The Superannuation Industry Supervision (SIS) Act has been successfully used to undertake a prosecution relating to a self-managed superannuation fund.
The Australian Securities and Investments Commission (ASIC) together with the Australian Taxation Office has broken new ground by successfully pursuing legal action against a self-managed superannuation fund trustee under the SIS Act.
A Sydney man, Atan Ona Kassongo, pleaded guilty to the charges brought by the regulator and pursued by the Director of Public Prosecutions. The SIS Act is generally used with respect to larger superannuation fund entities.
ASIC said that it had pursued the action against Kassongo on the basis that he had allegedly dishonestly failed to ensure that a self managed fund known as the Kassongo Superannuation Fund (KSF) was maintained in accordance with the sole purpose test.
ASIC alleged that the preserved superannuation benefits of 192 superannuates totalling $4,055,043 were deposited into the bank accounts of the fund.

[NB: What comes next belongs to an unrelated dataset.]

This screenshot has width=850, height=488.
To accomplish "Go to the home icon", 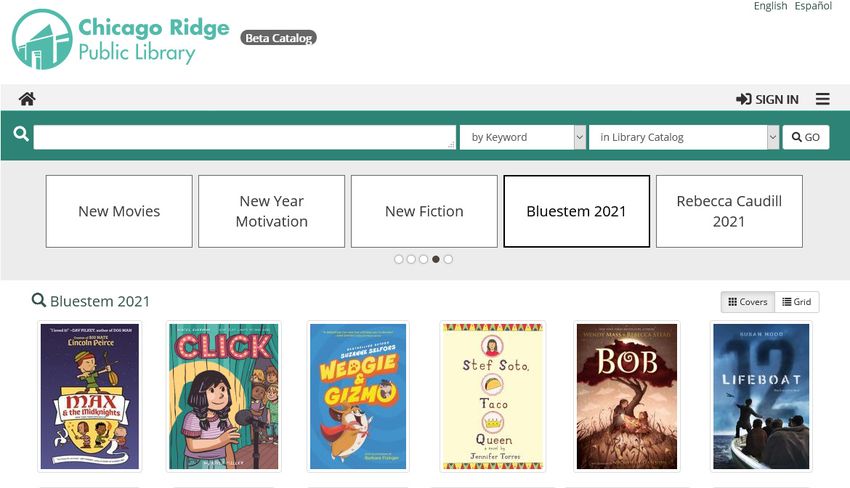I will (x=27, y=99).
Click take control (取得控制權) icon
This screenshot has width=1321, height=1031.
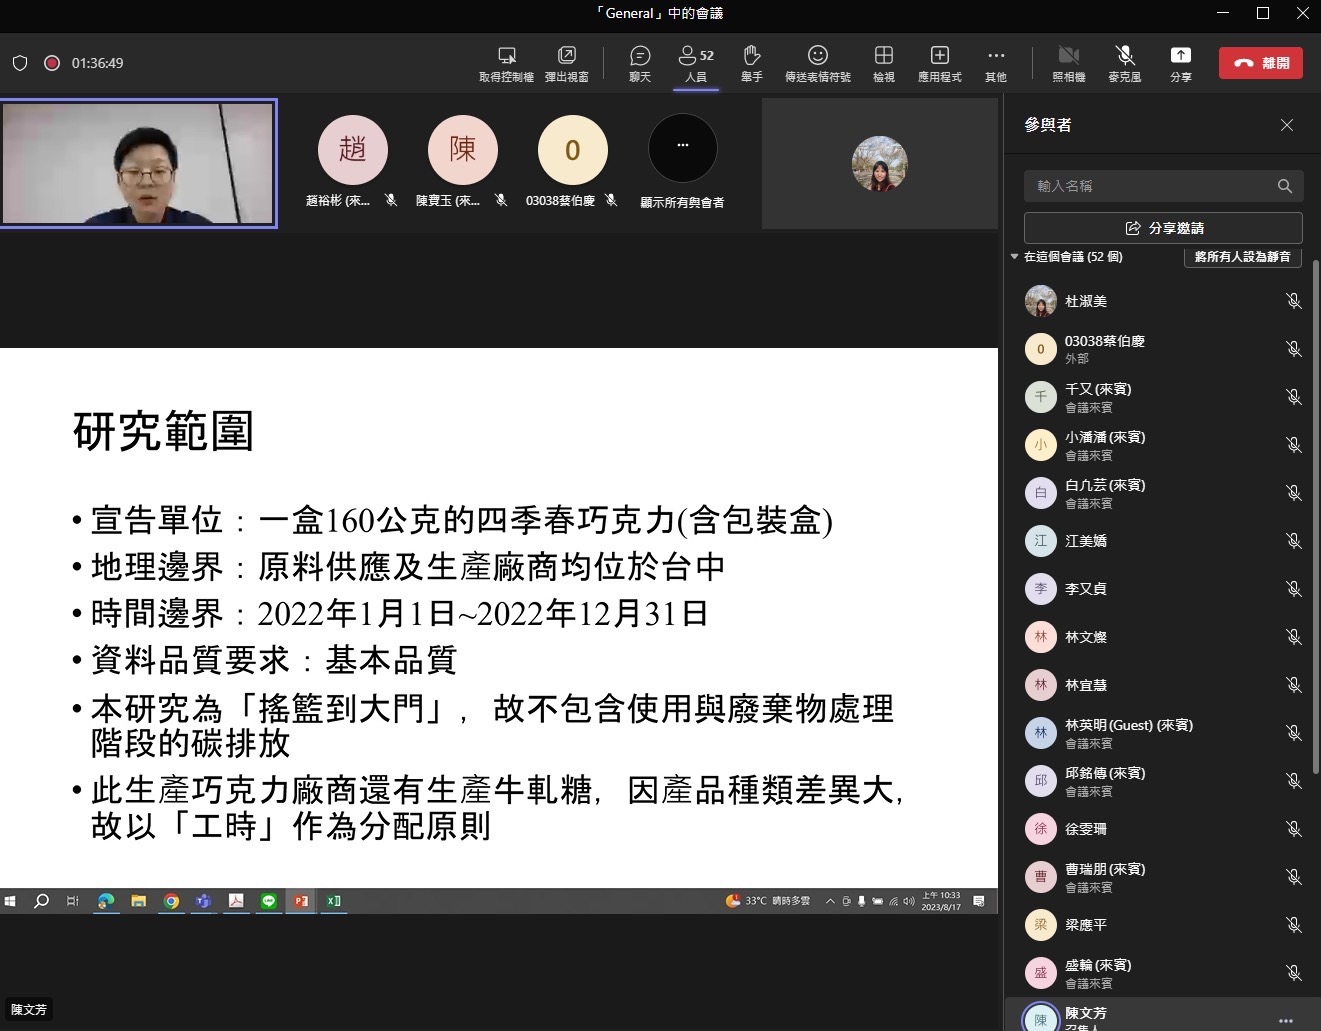[x=506, y=63]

It was alleged that these funds were rolled over from 56 complying superannuation funds and that Kassongo then used KSF to obtain early access to these benefits by withdrawing and distributing the funds to the superannuants and agents engaged by him to assist in the early release scheme.
It said that Kassongo had retained over $600,000 for himself by way of commission.
ASIC in January initiated civil proceedings against Kassongo following allegations he was involved in the operation of an unlicensed financial services business offering people early access to their superannuation funds.